Security incident and event management (SIEM) systems have a reputation for being hard to configure and tune.
But analytics, orchestration and other new pieces increasingly available won’t necessarily make SIEMs easier to use unless CISOs know what they want.
Jason Rolleston, McAfee’s vice-president and general manager of security intelligence and analytics made that point Tuesday in an interview during a roadshow for customers highlighting the latest version of the company’s Enterprise Security Manager 11.
“If you think a SIEM bought off the shelf is suddenly going to protect you without understanding what your trying to focus on, what types of risk, what particular challenges you’re trying to deal with, without having a specific idea of what you’re trying to accomplish, you will struggle,” he said.
“You have to think about what kinds of attacks you’re trying to prevent, are you more focused on insiders, compliance, breaches or denial of service, and then design a protection stack against that. “Traditionally that’s been the biggest shortfall – that people would buy something with the belief that they can buy a couple of weeks of services, rack and stack them and you would have a useful defence. “For a long time we ’ve said the SIEM would deliver a full value set to you, and people have struggled with that.” However, Rolleston added, while a SIEM is necessary for data collection and aggregation, it isn’t sufficient to deal with the today’s advanced threats.
“So if you haven’t thought about SecOps in a holistic way in the next two to three years, you could very easily buy into a technology that limits you, or a spend lot of money on a part of the stack that eats up a lot of money that you need to be spending on other technologies [for example, behaviour analytics, threat investigation, automation] that will get your (staff’s) time back.”
When it was suggested this could be interpreted as buying ESM only means buying additional products with these capabilities, Rolleston replied, “the practical reality is that’s true.” However, he added, McAfee doesn’t force customers to scale ESM to to full data injestion capability. A SIEM should be sized for the use cases it needs, he said, handling only the data it needs.
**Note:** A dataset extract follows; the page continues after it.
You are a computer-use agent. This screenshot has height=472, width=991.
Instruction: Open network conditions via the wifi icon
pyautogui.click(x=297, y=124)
If additional data is needed for other tools, add it there.
In addition to talking about ESM 11, McAfee also wanted to bend the ear of invited customers about the effect of its year-old separation from Intel.
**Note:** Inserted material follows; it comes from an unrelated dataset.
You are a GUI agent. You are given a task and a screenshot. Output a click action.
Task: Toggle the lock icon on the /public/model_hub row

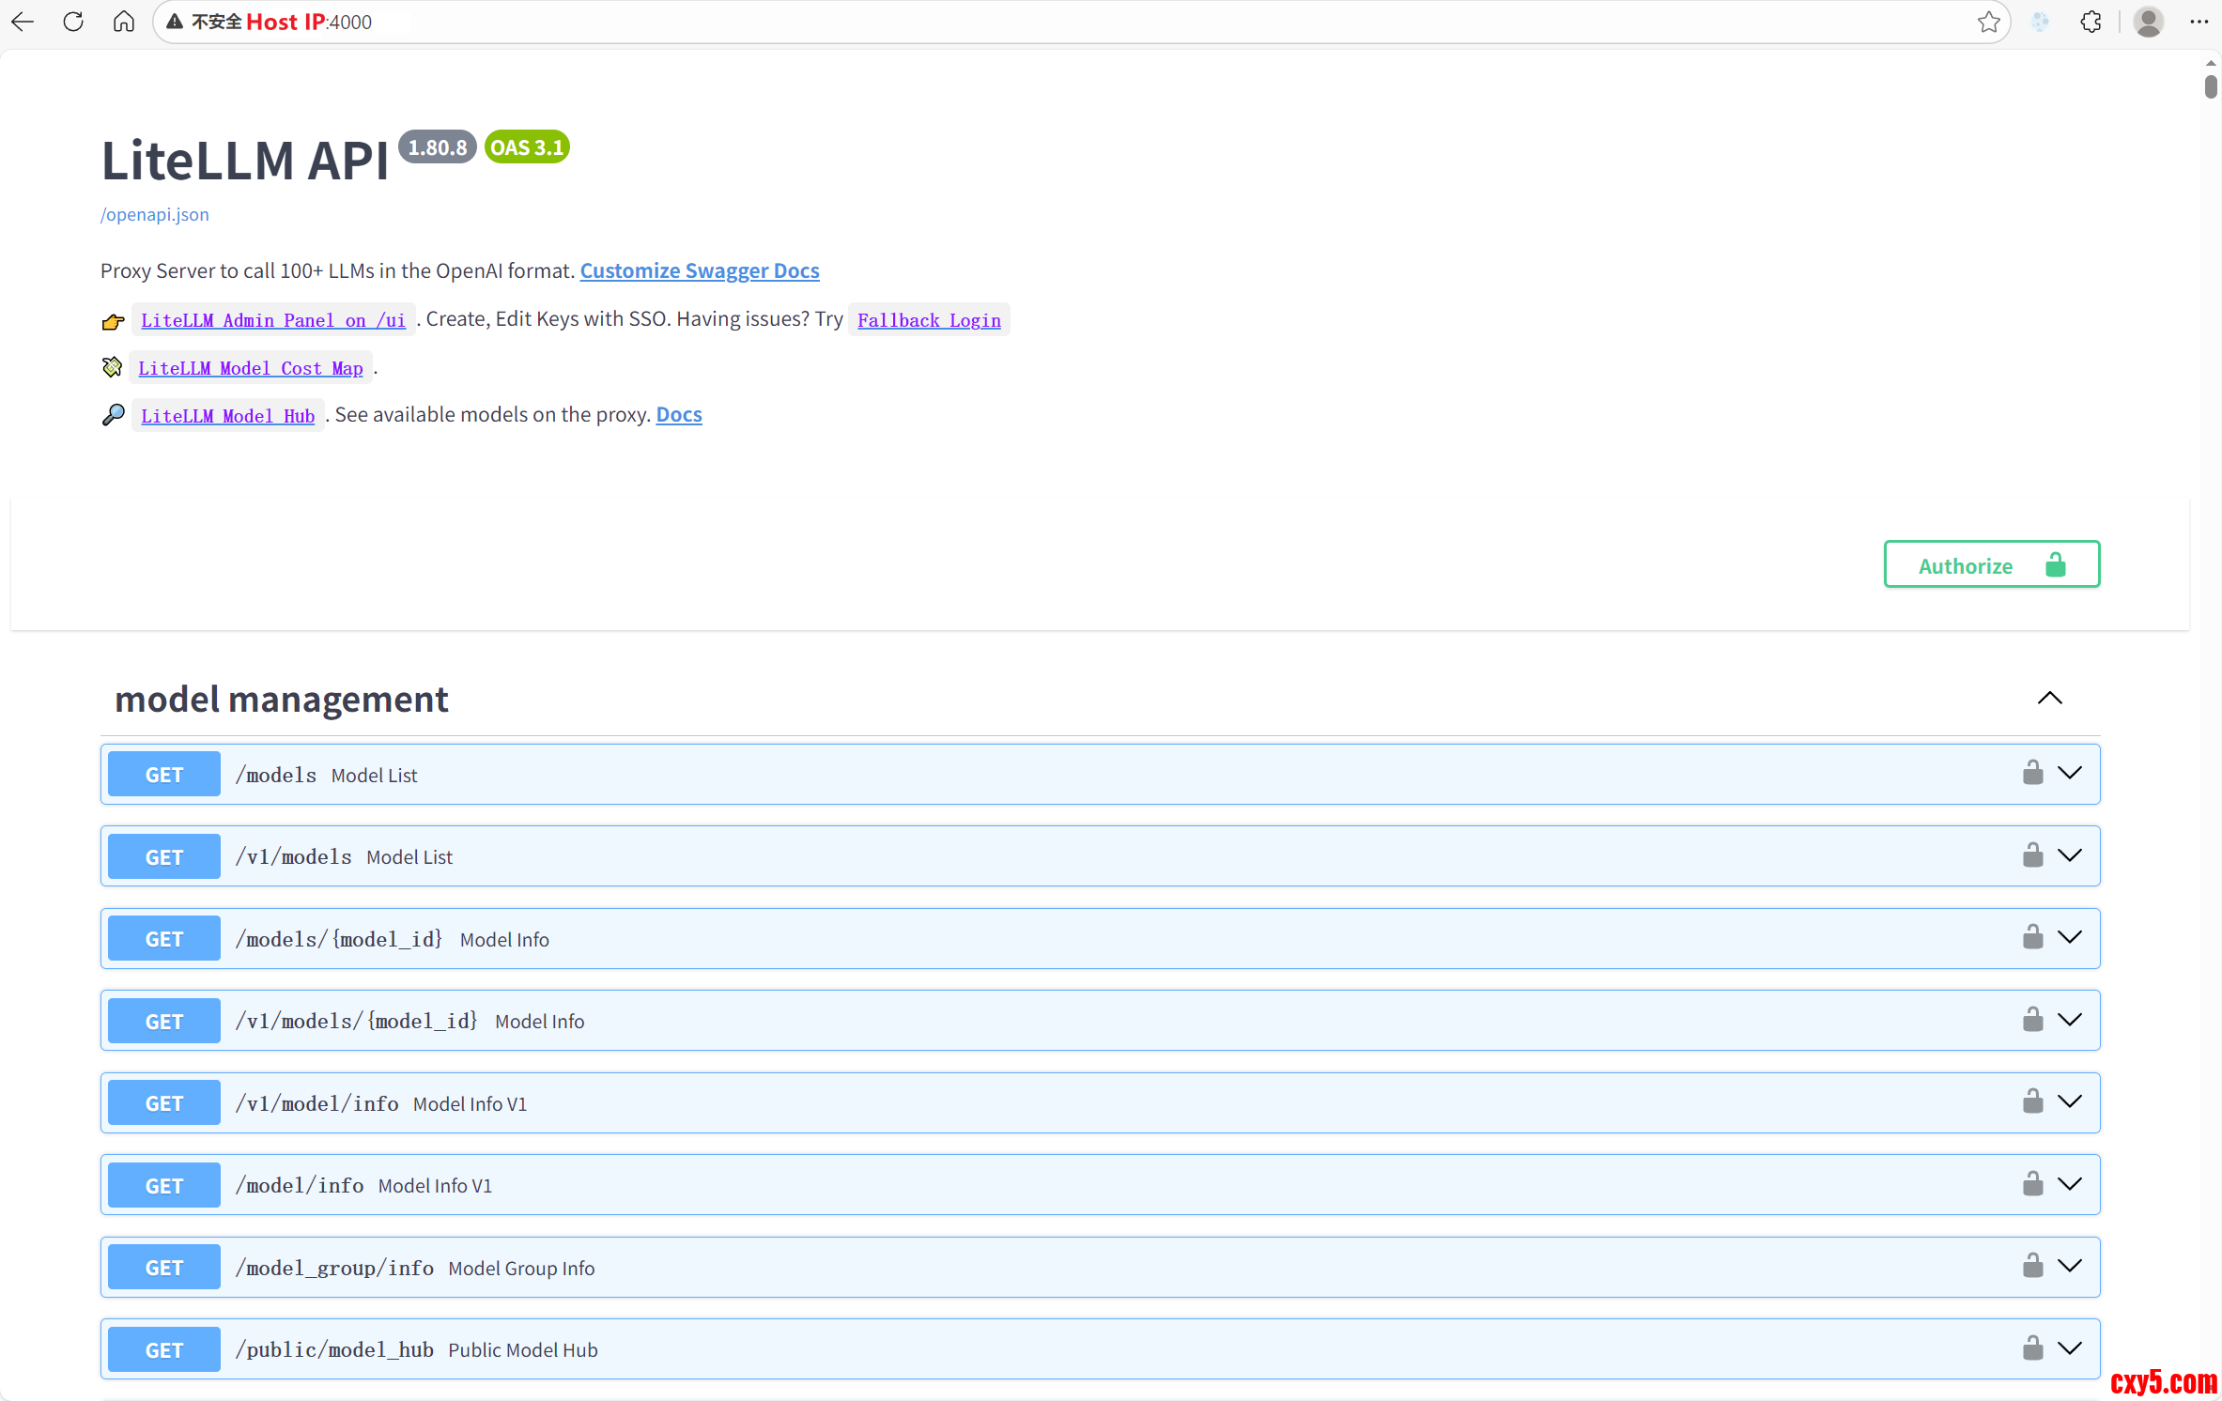tap(2032, 1348)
“Traditionally the McAfee roadshow is about device protection,” country manager Brian Rutledge said in an interview. “Part of this show is to show people what we’re doing in other areas like SOC (security operations centre), orchestration, analytics that people don’t traditionally think of when they think of McAfee.”
Partner perspective
Asked what the impact of the split has been on the company’s channel partners and distributors, Rutledge noted that many of them were with McAfee long before it was acquired by Intel in 2010 for about US$7.6 billion. “I think that post-Intel they’ve seen us do is be able to be more channel-friendly, and do things like … make it be more flexible.”
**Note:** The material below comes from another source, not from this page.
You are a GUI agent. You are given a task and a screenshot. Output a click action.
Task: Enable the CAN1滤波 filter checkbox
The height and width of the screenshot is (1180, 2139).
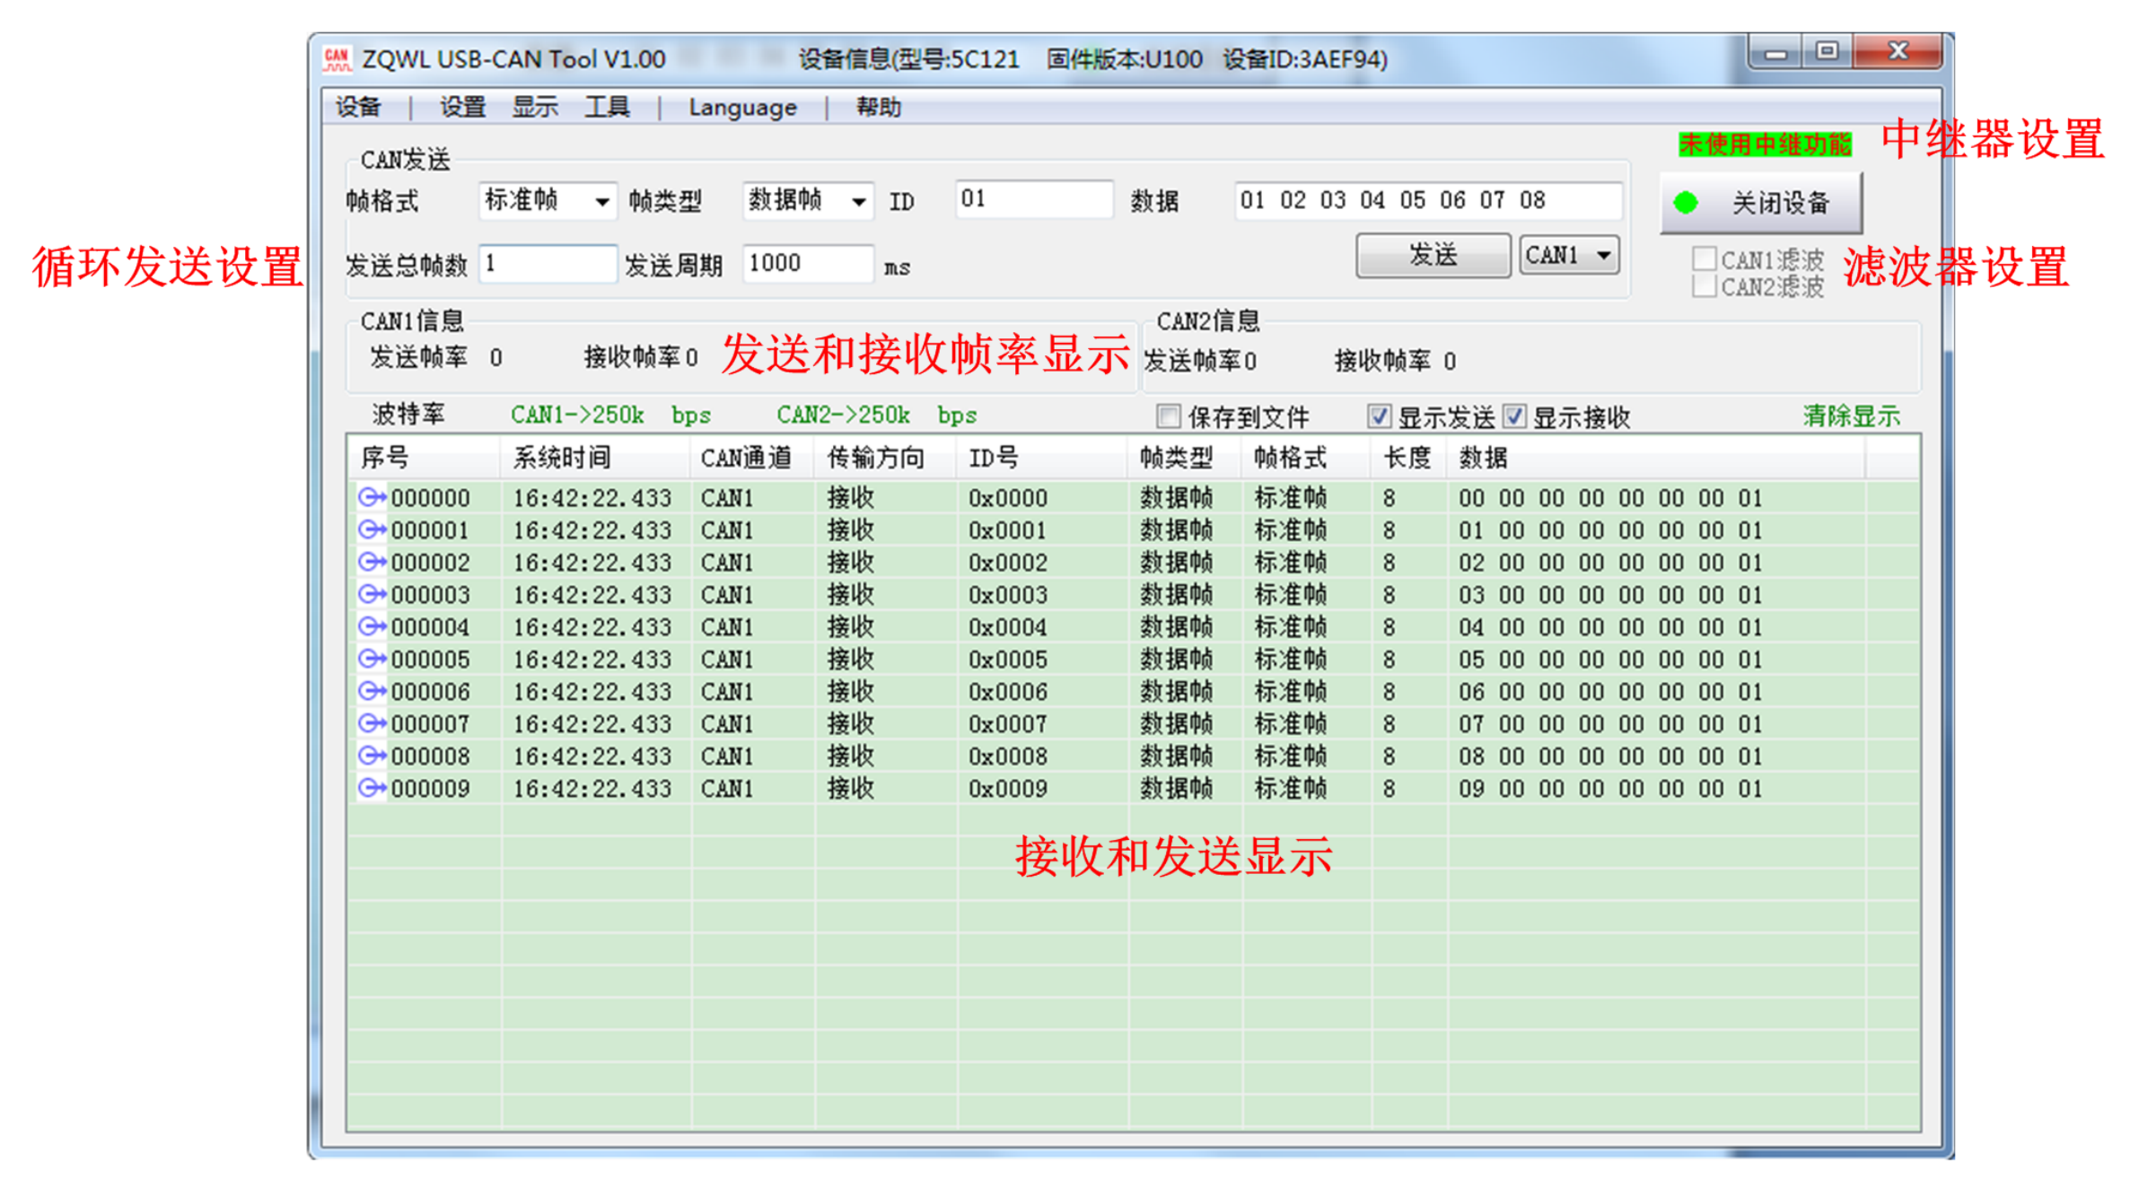point(1703,259)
Those changes, introduced in January, include consolidating the deal registration program from two sections into one, adding the ability to sell professional services and removing the Incumbency Advantage program to encourage partners to move customers to the latest products.
In an interview Ken McCray, who heads channel sales for the Americas, said McAfee is now talking about updating its engineer certification program.
Like most mature companies, McAfee wants to expand its channel selectively. Rutledge said he looking for solution providers who specialize in areas such as analytics.
This year “the channel can look forward to is what we are doing around our strategy and the products we’re bringing to market,” he said, “because the channel is an extension of our selling capability. So when we bring things like McAfee Behaviour Analytics, Investigator, the new version of the SIEM, the acquisition of SkyHigh Networks, all of those contribute to the channel having better capability to sell.”